Equine Dental Care and Conditions

The Best For Your Horse

Dentistry is much more than filing down sharp points on the teeth. A good equine dental practitioner must be able to recognize not only the big things, but also the minute details that may indicate some other problem. This is the foundation of Natural Balance Dentistry.

Causes of Dental Problems

Many factors influence dental pathology such as age, feed, the natural cycle of tooth growth and wear, congenital problems, breed and trauma to name a few. Unfortunately another major factor is improper maintenance and aggressive structural changes made by power floating.

Routine Care And Maintenance

Dentistry is often the most overlooked health practice we can provide for our horses.  A common misconception is that if a horse is not showing any of the outward symptoms, it does not require dentistry. Yet it can be the simplest, and most affordable step to improve health,  maintain well being and even extend life. On the other hand, poorly done or neglected equine dentistry contributes to pain, lameness, poor nutrition and leads to neurological imbalance with a host of negative ramifications. Every horse deserves a complete dental exam on a regular basis.

 

 

Most equine dentistry involves prevention. If your horse's teeth are regularly cared for, the maintenance process will not be overwhelming and you should be able to avoid most dental or health complications. Each horse is an individual, and Natural Balance Dentistry considers the whole horse and all of its environmental factors in developing a maintenance plan.

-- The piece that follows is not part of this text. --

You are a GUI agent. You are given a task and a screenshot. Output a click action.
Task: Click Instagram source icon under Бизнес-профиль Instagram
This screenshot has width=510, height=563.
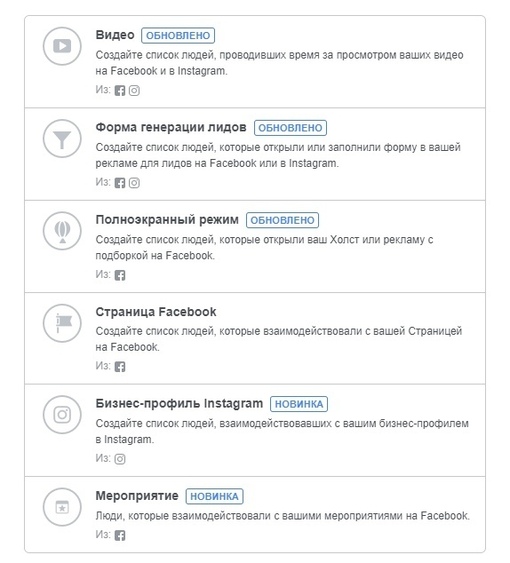[x=120, y=459]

Symptoms of Dental Problems

  • Abnormal change in behavior (dropping food, head tilting, excessive salivation)
  • Refusing certain types of food
  • Refusing food completely
  • Eating slowly
  • A bad odor from the mouth
  • Quidding (rolling hay into balls then dropping them)
  • Head shaking
  • Loss of weight / condition
  • Signs of colic
  • Packing food into the cheeks
  • Food / hay being passed through in droppings
  • inability or refusal to maintain headset
  • difficulty if taking one lead or another
  • imbalances in hoof that proper
  • trimming cannot correct
  • poor topline
  • sunken hips
  • difficulty in collection
  • dragging rear toes
  • upside down or U neck
  • cracks in hooves that cannot be corrected by balanced trims
  • short striding
  • Tilting the head while being ridden
  • Unable to ride in an outline / on the bit / slow to make transitions
  • Pushes head deeply into feed as if trying to fill its mouth while eating
  • Poor attitude, bad behavior
  • Chewing or grinding on the bit

The Danger of Power Floating

Power floating creates an artificial pathology in the horse’s mouth. One that proprioceptively, the body can not handle, and the changes effect the whole body. A lot of practitioners and horse owners do not recognize this as an issue. Traditional horse dentist often go straight to the obvious sharp points and aggressively and quickly grind them down. This methodology ignores the subtle and causal problems of balance, uneven wear, and often results in compounding problems.


The view of Natural Balance Dentistry is that these aggressive methods of reshaping the pathology are excessive, stressful and unnecessary. Their use can be counter productive, and can mask the real underlying problems.